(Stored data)
------

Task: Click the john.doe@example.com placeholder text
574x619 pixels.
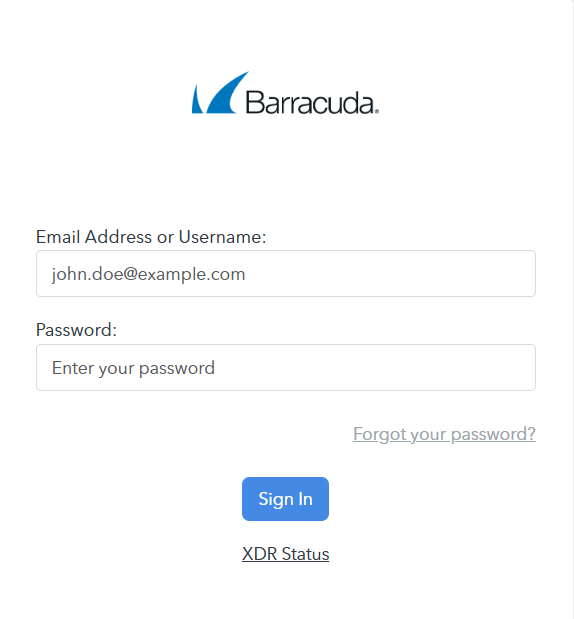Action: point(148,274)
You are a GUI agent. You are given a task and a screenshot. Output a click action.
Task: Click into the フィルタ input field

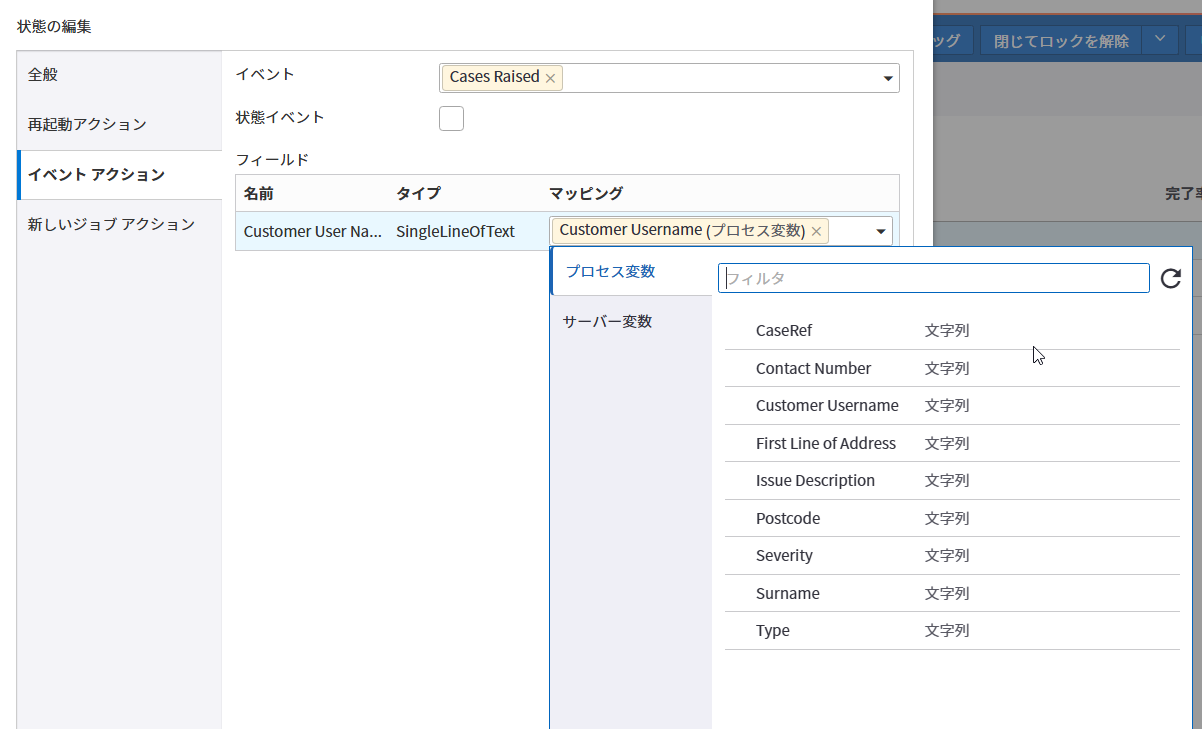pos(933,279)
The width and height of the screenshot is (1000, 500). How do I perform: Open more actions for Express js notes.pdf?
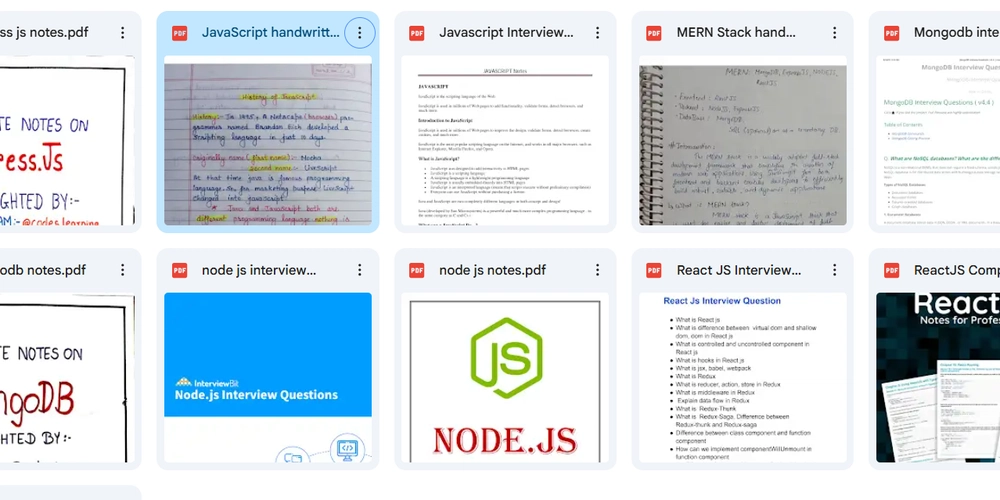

------

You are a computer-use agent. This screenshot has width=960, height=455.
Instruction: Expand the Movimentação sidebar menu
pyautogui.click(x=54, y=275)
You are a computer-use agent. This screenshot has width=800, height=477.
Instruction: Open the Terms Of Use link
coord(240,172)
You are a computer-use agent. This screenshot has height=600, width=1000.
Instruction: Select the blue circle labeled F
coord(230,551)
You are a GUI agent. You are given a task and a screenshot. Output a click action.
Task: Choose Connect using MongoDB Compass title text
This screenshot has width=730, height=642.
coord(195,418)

------

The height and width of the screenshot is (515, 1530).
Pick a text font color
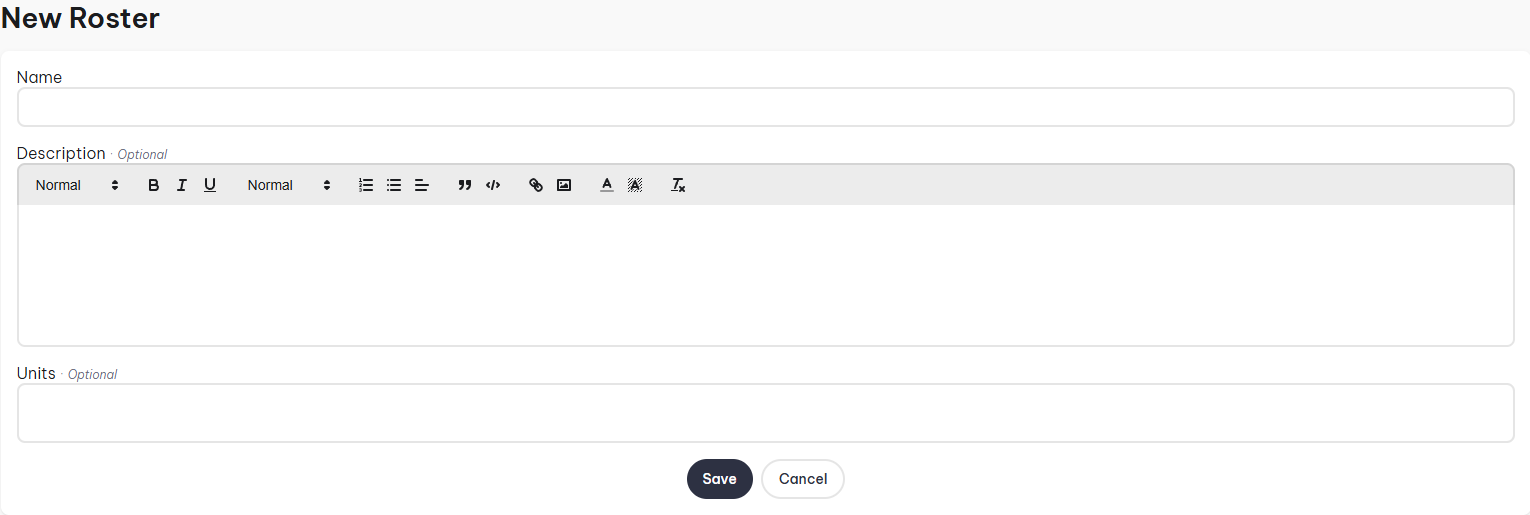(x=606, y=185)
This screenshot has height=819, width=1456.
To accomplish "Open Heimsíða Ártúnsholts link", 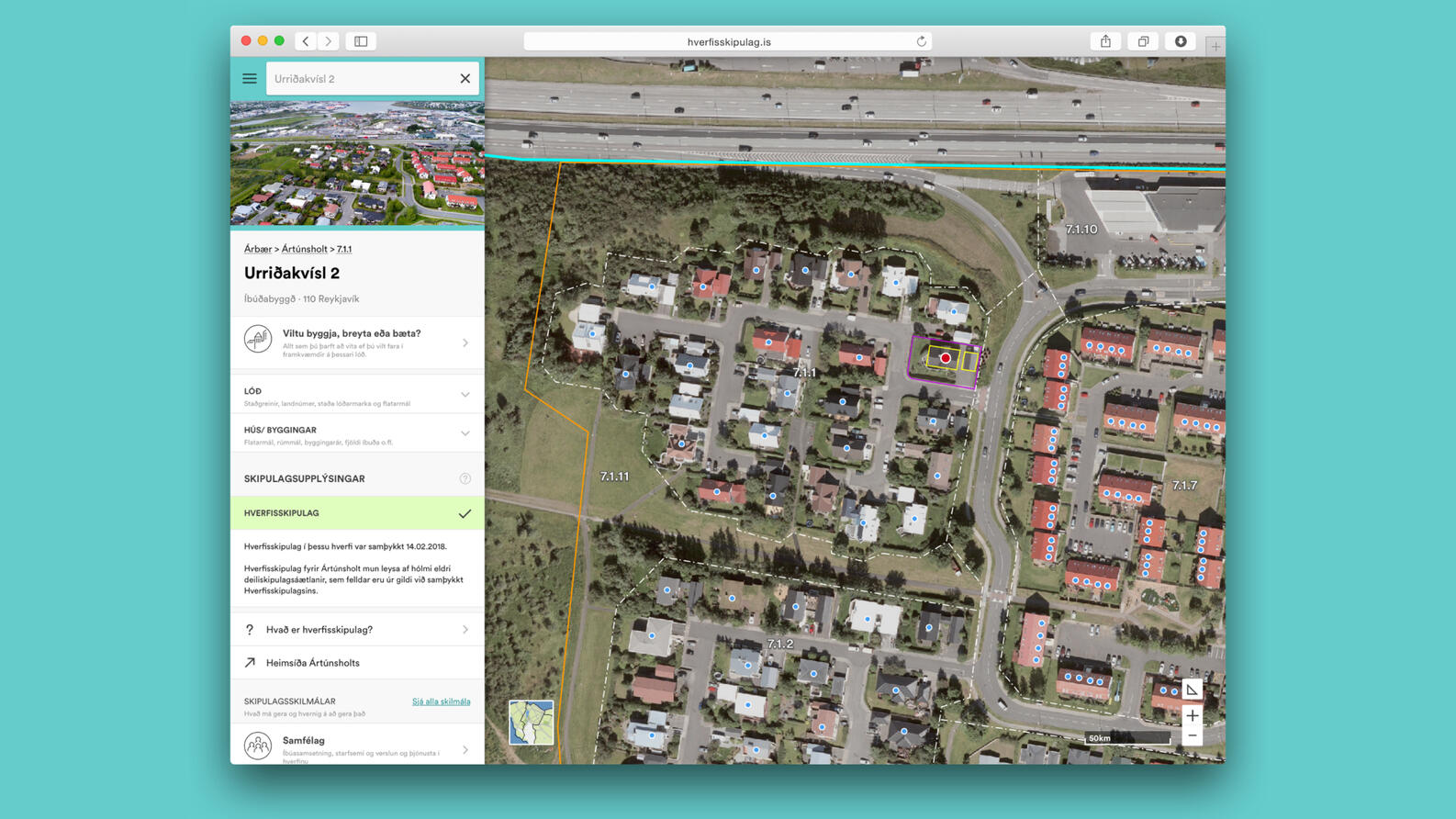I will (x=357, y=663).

------

### [WORK ORDER]
Beginning with the line above that has "Task: Click the" and going on through the line that has "The width and", retype every line exactly and add nothing else; drop the pictures.

### [RESULT]
Task: Click the john.doe@example.com placeholder text
574x619 pixels.
Action: point(148,274)
You are a GUI agent. You are given a task and a screenshot. Output a click action.
Task: Click into the フィルタ input field

pos(933,279)
The width and height of the screenshot is (1000, 500). How do I perform: Open more actions for Express js notes.pdf?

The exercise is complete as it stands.